De 1759 à 1763, la cour souveraine de Toulouse résista avec une admirable énergie aux injonctions de l'autorité royale. En 1761, l'affaire préoccupe un instant les Etats (1) ; mais durant les deux années suivantes la lutte s'envenima à ce point que le duc de Fitz-James crut pouvoir imposer par la force l'enregistrement des édits. Ce fut en vain qu'il mit en état d'arrestation tous les conseillers présents à Toulouse, le parlement ne céda point. Enfin le roi, craignant des troubles sérieux dans la province, désavoua le duc de Fitz-James, et les édits ne furent pas enregistrés.
 
(1) On peut lire dans un Essai historique sur les États de Languedoc par le baron.
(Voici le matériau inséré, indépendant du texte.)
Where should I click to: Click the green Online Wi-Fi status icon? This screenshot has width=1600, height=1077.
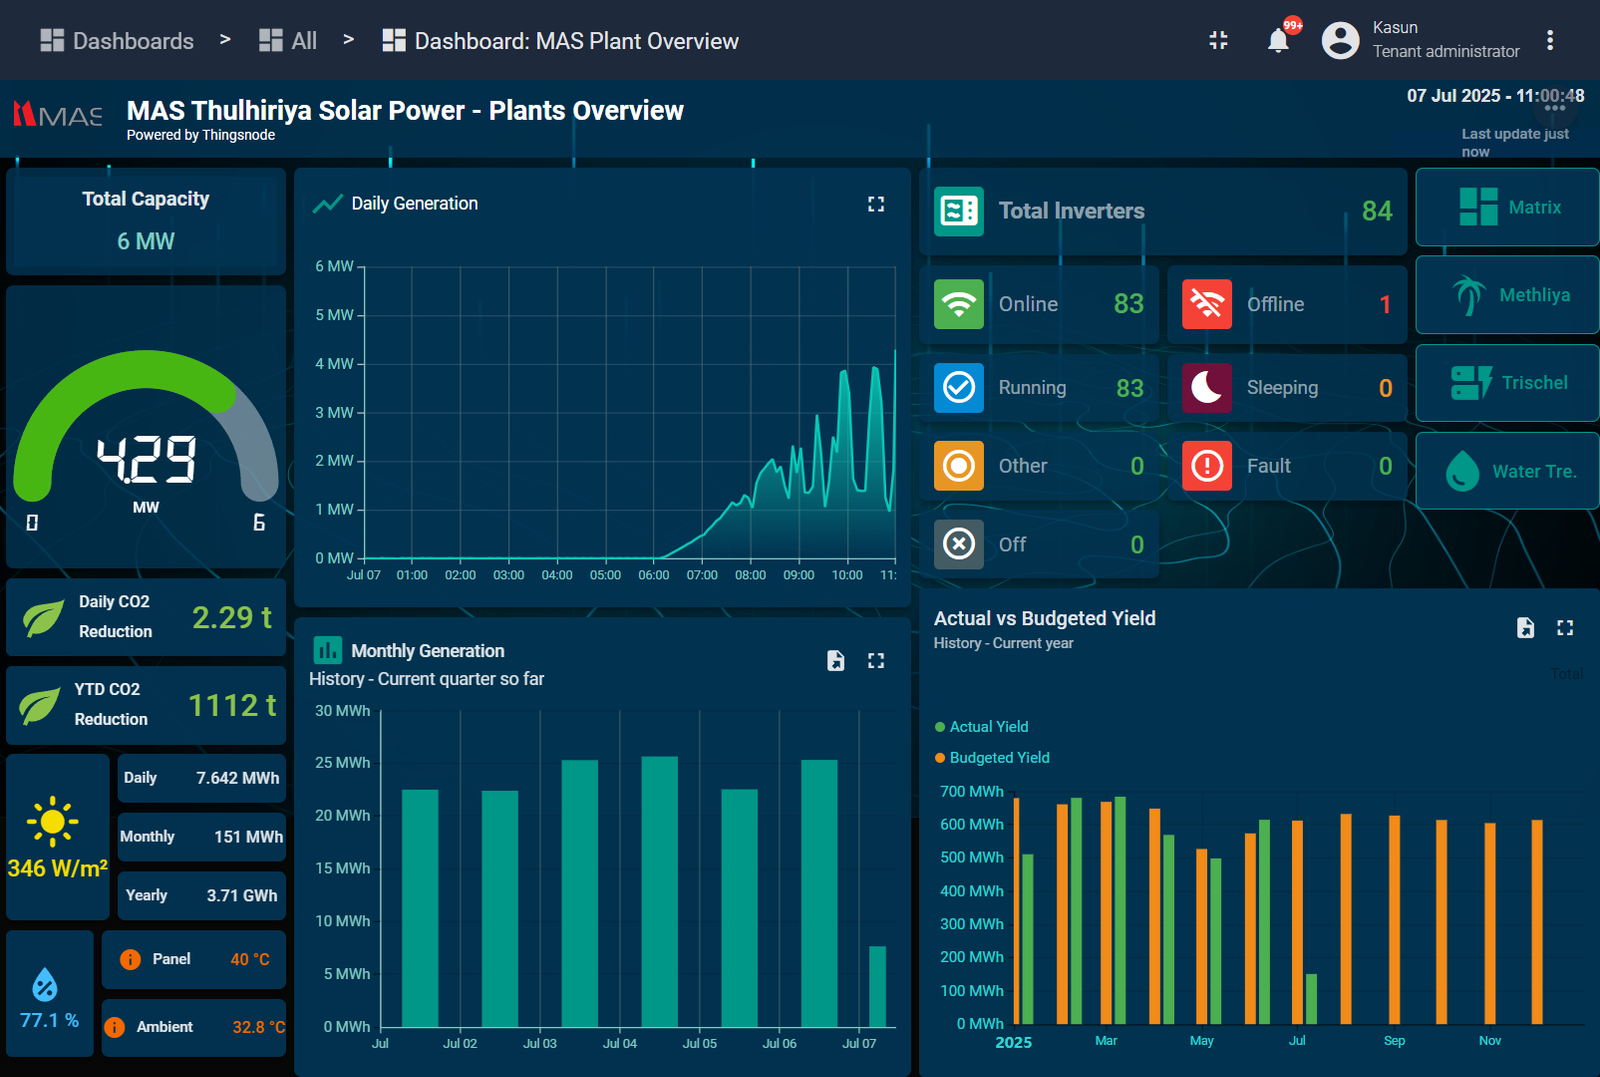[x=958, y=304]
Trouvé, une lettre du contrôleur-général Bertin à l'archevêque de Narbonne relative à cette question. Ce document est extrait des procès-verbaux de la session de 1761. Voir aussi Pièces justificatives.
 
V
 
J'ai indiqué ce que fut la session de 1761 d'après les documents officiels ; voici maintenant dans son entier le témoignage contemporain inédit dont j'ai déjà parlé plusieurs fois.
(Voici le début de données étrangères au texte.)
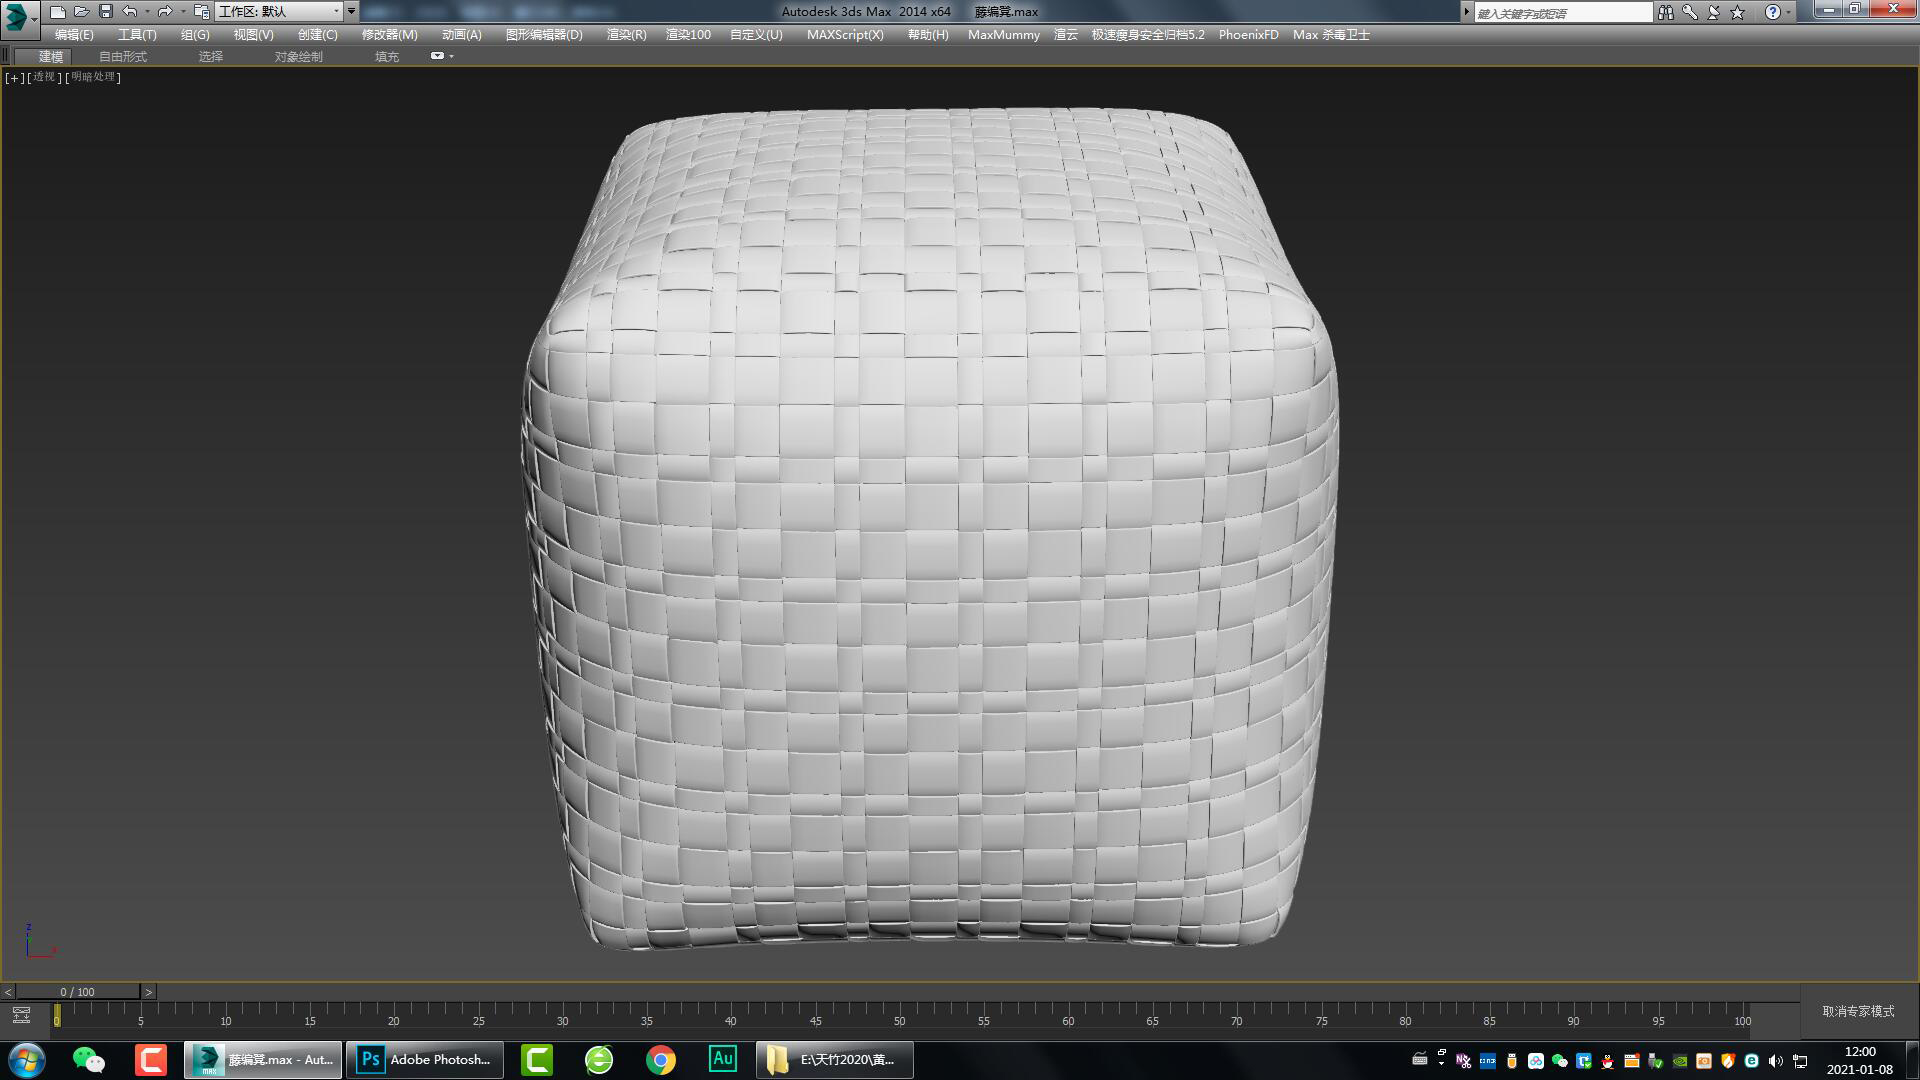Expand the ribbon display options dropdown arrow

tap(451, 57)
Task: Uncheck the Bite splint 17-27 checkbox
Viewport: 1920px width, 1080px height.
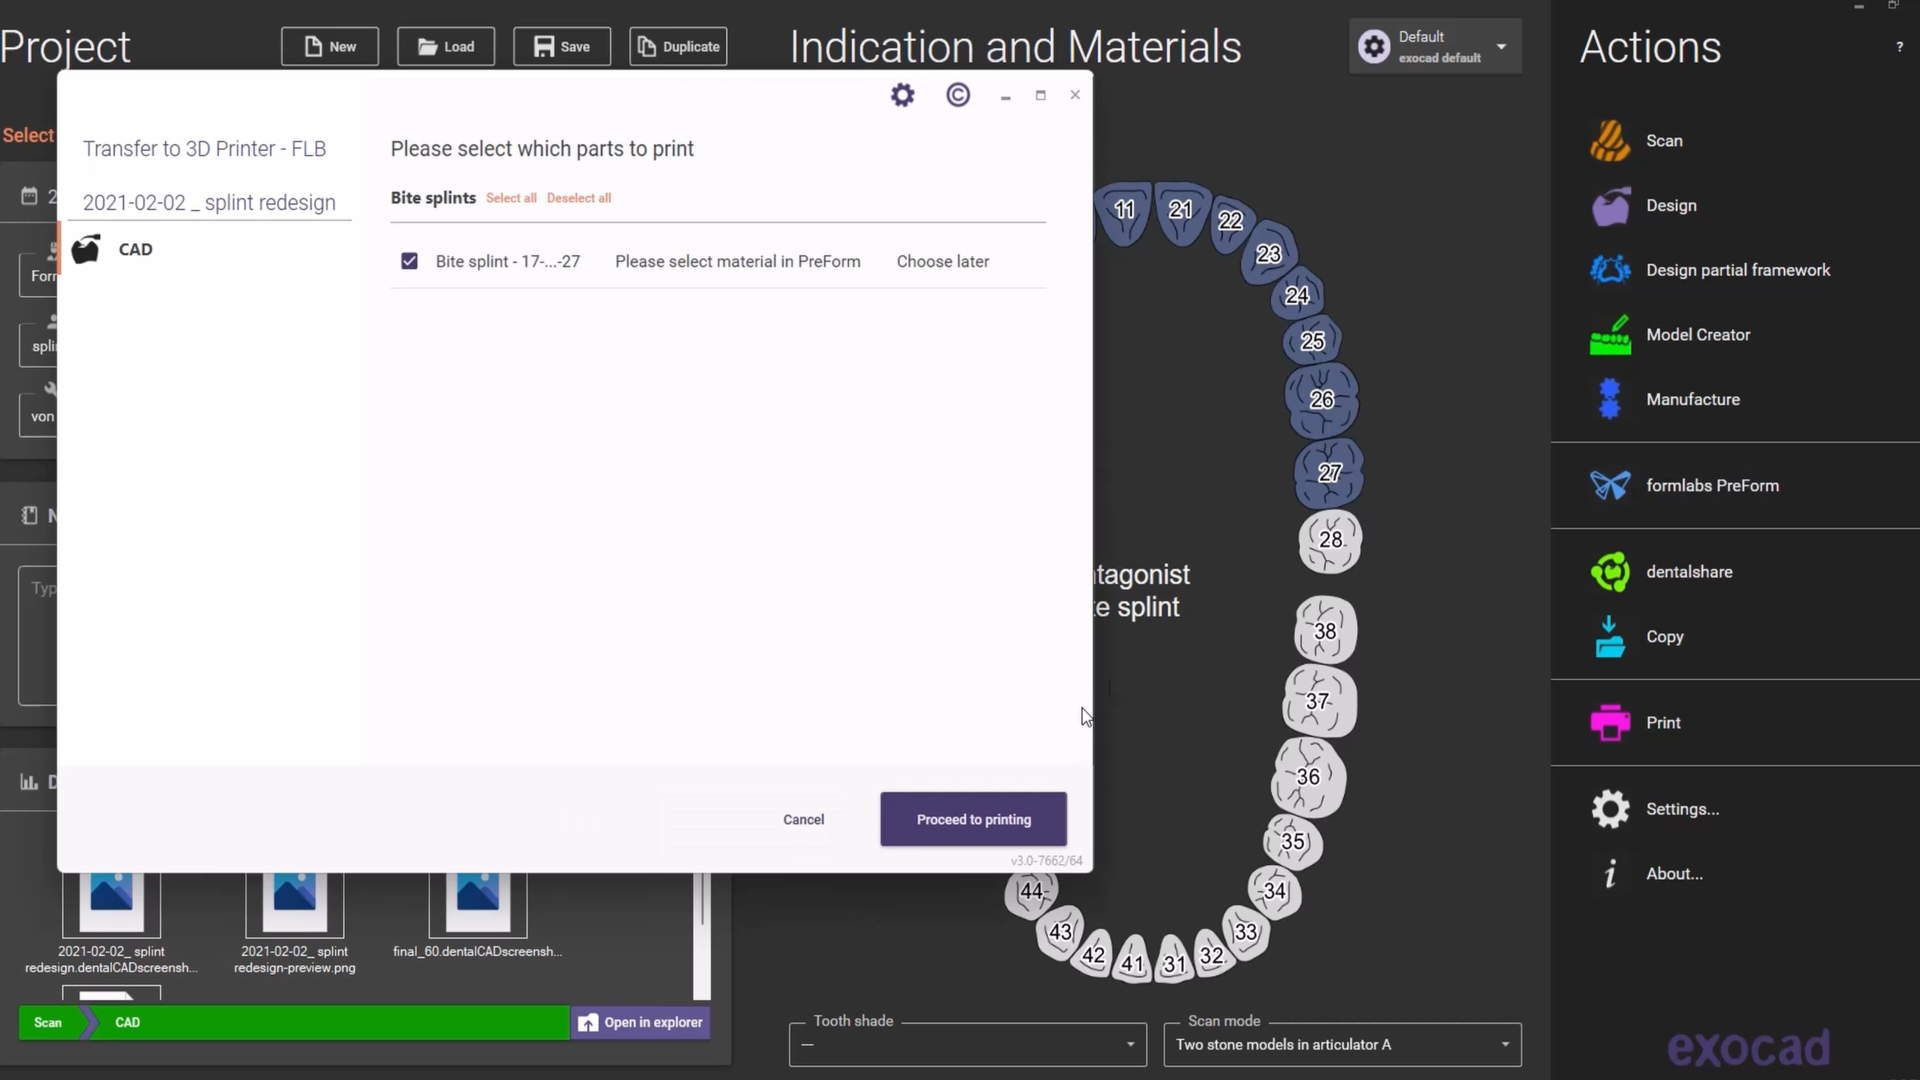Action: click(409, 261)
Cette lettre, toute confidentielle est écrite par M. de La Barthe à M. du Roc, marquis de Brion, maire de Marvéjols. Nous y trouverons, je le répète, peu de faits, peu de détails sur la session, mais plutôt cette première impression, si précieuse à recueillir, d'un homme intelligent et de bonne foi arrivant au milieu de la solennelle assemblée des États. J'aurais pu me borner à citer les passages qui se rapportent directement à mon sujet ; mais la lettre, dans son ensemble, m'a paru intéressante à publier, à cause de sa forme alerte et spirituelle et des renseignements qu'elle nous donne sur Montpellier au XVIIIe siècle. (1)
 
(1) Cette lettre m'a été communiquée par M. le comte de la Barthe, petit-fils de celui qui l'a écrite. Je respecte scrupuleusement l'orthographe.
 
Montpellier, 1er Novembre 1761.
Monsieur,
Le nouveau commandant joue à peu prés le même roole que le duc de Mirepoix aprez le marechal de Richelieu excepté peut-être que son abord est plus aisé et que plusieurs personnes assurent l'avoir vu rire. Sa maison, qui sous M. de Thomond était ouverte et faisoit une ressource pour tous les étrangers, est exactement fermée à 7 heures. Madame la duchesse (1) et sa tille se retirent dans leur appartement jusqu'à neuf. On appelle alors les 2 officiers de garde, l'on soupe en famille jusques à 10 ; un moment après Mselle de Fisjames s'aproche de sa maman qui droitte comme un piquet contre la cheminée répond à une très proffonde Reverence de sa fille par un Baiser au front, luy fait sur le visage avec le pouce de la main droite un signe de croix pareil à celui des diacres à l'evangile, et c'est le signal de la prière. Cette étiquette que vous trouverez fort plaisante est au pied de la lettre, elle m'a été aprise par un capitaine de Monmorency avec lequel je mange, ou m'a dit icy que c'est une étiquette de cour. Vous comprenez déjà que tout l'eclat du gouvernement ne consiste que dans un diner indispensable. Il y a journellement tables de 20 à couvers. La seconde selon l'usage est tenue par le capitaine des gardes ancien officier dans le Régiment de Fisjames et servie avec assez de magnificence. Madame la duchesse femme de 40 à 45 ans (2), si toutefois l'on en peut juger au travers d'un doit de Rouge, fait un peu de conversation suivie d'une triste partie de reversis. C'est alors qu'on joue par air car on n'est ny aperçu ny retenu.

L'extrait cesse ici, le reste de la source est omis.